O baixo poder aquisitivo foi o principal motivo na percepção dos entrevistados (60%), seguido pela cor (15%) e por ser mulher (8%)

  • Por Jovem Pan
  • 22/07/2019 15h37
DivulgaçãoQuanto ao local onde as pessoas foram discriminadas, 36% declararam ter sido em uma loja

Uma pesquisa feita pela Fundação Procon-SP divulgada nesta segunda-feira (22) revelou que 55% dos consumidores já sofreram discriminação ao comprar ou querer comprar um produto. O baixo poder aquisitivo foi o principal motivo na percepção dos entrevistados (60%), seguido pela cor (15%) e por ser mulher (8%). Foram entrevistados 1659 pessoas.

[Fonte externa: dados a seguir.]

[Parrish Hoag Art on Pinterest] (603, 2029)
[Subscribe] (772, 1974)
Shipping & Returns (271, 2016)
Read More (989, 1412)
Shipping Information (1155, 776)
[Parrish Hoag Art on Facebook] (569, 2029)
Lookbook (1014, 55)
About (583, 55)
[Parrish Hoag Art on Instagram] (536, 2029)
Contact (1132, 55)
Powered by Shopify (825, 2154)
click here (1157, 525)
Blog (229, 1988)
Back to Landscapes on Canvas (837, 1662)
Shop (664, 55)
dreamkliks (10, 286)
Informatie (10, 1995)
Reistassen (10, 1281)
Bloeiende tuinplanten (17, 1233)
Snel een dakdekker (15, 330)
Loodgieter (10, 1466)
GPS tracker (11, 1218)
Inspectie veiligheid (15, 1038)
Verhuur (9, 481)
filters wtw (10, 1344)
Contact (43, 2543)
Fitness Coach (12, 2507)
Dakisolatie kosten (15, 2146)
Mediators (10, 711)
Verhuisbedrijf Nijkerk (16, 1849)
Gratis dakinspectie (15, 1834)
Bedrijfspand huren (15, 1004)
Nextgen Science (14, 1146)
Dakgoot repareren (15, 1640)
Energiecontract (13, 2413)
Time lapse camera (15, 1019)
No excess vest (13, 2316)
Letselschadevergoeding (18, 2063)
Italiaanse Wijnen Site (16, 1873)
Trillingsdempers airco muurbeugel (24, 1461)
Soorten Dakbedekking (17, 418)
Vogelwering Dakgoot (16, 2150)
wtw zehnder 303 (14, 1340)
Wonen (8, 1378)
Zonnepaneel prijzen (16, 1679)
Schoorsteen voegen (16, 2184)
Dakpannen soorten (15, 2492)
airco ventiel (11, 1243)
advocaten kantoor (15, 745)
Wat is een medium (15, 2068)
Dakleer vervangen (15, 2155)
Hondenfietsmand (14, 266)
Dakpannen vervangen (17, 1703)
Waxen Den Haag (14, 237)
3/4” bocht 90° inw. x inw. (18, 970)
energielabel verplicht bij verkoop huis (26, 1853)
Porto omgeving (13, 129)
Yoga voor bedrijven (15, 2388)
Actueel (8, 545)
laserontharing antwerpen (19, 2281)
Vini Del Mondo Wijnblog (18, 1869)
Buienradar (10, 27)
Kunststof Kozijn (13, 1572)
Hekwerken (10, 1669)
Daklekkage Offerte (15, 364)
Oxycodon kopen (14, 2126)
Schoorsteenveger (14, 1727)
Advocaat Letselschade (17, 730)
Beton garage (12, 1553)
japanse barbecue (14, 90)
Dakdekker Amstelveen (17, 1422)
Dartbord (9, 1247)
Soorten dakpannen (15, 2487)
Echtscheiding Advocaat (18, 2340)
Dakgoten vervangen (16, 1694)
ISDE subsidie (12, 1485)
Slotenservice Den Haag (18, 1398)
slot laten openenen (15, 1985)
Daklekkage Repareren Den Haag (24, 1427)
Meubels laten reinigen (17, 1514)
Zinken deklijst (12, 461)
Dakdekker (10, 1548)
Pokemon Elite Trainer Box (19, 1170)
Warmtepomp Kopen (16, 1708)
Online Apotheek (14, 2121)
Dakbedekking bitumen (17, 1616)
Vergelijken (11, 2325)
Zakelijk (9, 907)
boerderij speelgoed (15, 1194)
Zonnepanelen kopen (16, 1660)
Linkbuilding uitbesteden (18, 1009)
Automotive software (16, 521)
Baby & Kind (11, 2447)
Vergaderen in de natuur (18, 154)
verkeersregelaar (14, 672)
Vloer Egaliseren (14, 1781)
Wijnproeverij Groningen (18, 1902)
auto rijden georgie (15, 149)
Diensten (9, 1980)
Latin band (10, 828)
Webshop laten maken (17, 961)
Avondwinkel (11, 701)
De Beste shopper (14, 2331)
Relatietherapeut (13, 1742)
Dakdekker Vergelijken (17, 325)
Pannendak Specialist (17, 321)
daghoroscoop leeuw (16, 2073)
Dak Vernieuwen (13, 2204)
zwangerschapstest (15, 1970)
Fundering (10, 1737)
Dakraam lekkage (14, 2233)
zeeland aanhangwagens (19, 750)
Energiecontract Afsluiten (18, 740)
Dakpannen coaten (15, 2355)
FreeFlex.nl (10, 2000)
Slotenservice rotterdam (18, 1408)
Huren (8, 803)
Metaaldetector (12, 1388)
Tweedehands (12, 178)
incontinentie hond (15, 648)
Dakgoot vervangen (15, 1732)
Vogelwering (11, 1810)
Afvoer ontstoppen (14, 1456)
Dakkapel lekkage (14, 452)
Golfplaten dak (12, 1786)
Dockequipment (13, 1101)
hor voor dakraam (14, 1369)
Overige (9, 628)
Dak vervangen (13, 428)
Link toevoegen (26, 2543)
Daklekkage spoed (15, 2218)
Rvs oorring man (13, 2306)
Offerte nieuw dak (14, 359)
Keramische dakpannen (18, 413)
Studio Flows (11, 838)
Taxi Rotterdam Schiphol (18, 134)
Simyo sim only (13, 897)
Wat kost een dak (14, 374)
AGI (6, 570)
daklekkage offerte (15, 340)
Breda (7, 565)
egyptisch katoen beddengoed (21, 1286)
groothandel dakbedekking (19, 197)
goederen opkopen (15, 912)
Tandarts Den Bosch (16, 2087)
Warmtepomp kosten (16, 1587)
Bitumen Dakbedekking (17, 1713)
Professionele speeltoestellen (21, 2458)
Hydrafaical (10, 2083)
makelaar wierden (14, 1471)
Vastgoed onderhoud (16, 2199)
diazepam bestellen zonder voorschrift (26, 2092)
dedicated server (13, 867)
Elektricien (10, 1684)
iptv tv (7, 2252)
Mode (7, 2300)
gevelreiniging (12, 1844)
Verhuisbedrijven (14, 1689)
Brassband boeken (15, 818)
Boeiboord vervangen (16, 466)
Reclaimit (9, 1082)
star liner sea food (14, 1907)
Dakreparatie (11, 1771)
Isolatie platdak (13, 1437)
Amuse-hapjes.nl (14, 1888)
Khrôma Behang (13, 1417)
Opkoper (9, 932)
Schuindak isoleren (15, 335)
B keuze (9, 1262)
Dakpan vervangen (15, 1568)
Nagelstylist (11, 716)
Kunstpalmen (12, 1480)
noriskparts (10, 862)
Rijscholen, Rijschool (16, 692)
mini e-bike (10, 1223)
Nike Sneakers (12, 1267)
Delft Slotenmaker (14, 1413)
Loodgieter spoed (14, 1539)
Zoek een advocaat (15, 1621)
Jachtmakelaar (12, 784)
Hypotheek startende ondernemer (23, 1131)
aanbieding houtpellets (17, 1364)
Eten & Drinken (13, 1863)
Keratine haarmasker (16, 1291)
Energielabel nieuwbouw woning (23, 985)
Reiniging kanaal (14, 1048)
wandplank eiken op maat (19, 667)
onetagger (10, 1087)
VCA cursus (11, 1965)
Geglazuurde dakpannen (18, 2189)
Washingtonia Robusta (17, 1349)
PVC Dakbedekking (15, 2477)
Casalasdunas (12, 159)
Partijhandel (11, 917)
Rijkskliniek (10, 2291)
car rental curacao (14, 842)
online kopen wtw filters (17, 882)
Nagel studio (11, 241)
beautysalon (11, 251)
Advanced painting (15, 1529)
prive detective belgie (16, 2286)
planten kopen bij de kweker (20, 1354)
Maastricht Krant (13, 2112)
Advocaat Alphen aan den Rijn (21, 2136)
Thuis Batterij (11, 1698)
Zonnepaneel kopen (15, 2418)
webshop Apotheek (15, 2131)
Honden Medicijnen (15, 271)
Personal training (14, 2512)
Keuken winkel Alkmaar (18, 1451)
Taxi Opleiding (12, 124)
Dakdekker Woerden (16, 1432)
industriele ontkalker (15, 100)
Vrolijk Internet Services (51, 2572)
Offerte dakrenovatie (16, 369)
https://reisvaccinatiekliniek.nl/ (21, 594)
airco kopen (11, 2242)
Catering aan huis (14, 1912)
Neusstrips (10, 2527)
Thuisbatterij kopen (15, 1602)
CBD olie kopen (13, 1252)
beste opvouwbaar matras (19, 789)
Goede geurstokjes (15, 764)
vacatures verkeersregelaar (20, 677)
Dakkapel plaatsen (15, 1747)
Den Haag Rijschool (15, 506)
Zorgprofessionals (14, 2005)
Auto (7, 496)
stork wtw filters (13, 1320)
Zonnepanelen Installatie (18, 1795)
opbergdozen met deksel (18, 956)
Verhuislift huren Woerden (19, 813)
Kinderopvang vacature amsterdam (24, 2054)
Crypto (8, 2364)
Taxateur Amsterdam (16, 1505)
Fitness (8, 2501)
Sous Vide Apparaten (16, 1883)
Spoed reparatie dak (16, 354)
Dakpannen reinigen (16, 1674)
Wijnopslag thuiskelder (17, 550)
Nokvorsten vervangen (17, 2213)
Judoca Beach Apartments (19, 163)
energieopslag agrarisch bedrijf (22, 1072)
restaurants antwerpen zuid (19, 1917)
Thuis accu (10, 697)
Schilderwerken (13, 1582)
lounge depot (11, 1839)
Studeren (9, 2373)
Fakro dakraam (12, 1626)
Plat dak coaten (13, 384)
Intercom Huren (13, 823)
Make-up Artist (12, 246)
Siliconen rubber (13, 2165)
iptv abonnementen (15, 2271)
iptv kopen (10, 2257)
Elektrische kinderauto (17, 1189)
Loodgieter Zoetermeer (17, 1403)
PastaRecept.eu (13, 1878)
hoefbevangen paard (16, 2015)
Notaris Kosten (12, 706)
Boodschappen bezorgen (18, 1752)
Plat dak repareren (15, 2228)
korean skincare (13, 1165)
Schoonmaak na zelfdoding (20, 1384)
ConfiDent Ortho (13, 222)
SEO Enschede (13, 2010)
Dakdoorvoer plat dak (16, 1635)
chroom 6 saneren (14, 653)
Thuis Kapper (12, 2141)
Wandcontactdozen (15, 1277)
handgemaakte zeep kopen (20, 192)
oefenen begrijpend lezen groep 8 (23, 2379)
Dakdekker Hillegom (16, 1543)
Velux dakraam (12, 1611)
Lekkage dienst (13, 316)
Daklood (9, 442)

O levantamento apontou que 62% dos discriminados possuem um baixo poder aquisitivo, ou seja, não tem renda ou a faixa de renda é de até três salários mínimos. A pesquisa constatou ainda que, considerando a relação por cor, os negros foram as maiores vítimas de preconceito: 65% declararam já ter sofrido discriminação.

Na relação por identidade de gênero e entrevistados em cada grupo, verificou-se que entre os homens transgêneros ocorreu a maior incidência: 18 dos 29 homens transgêneros entrevistados apontaram que foram discriminados, representando 62%.

Quanto ao local onde as pessoas foram discriminadas, 36% declararam ter sido em uma loja (de roupas, calçados, eletroeletrônicos, entre outras), 16% em estabelecimento financeiro (banco, financeira, seguradora e similares), 8% em shopping center, 5% em estabelecimento que oferece refeições e 5% em concessionária de serviço público.

Diante da discriminação, a maioria, 56%, não tomou nenhuma atitude; 28% apenas exigiram respeito aos seus direitos; 10% notificaram a Ouvidoria da empresa; e, somente, 4% denunciaram às autoridades competentes, sendo que 18 recorreram ao Procon.

Vítimas de discriminação podem reclamar no Procon-SP

Aqueles que se sentirem vítimas de preconceito podem reclamar nos canais de atendimento do Procon-SP. “É fundamental que o consumidor faça sua denúncia para garantir o seu direito e para que a fundação possa apurar o fato sempre com o objetivo de equilibrar e harmonizar as relações de consumo”, afirmou o Procon.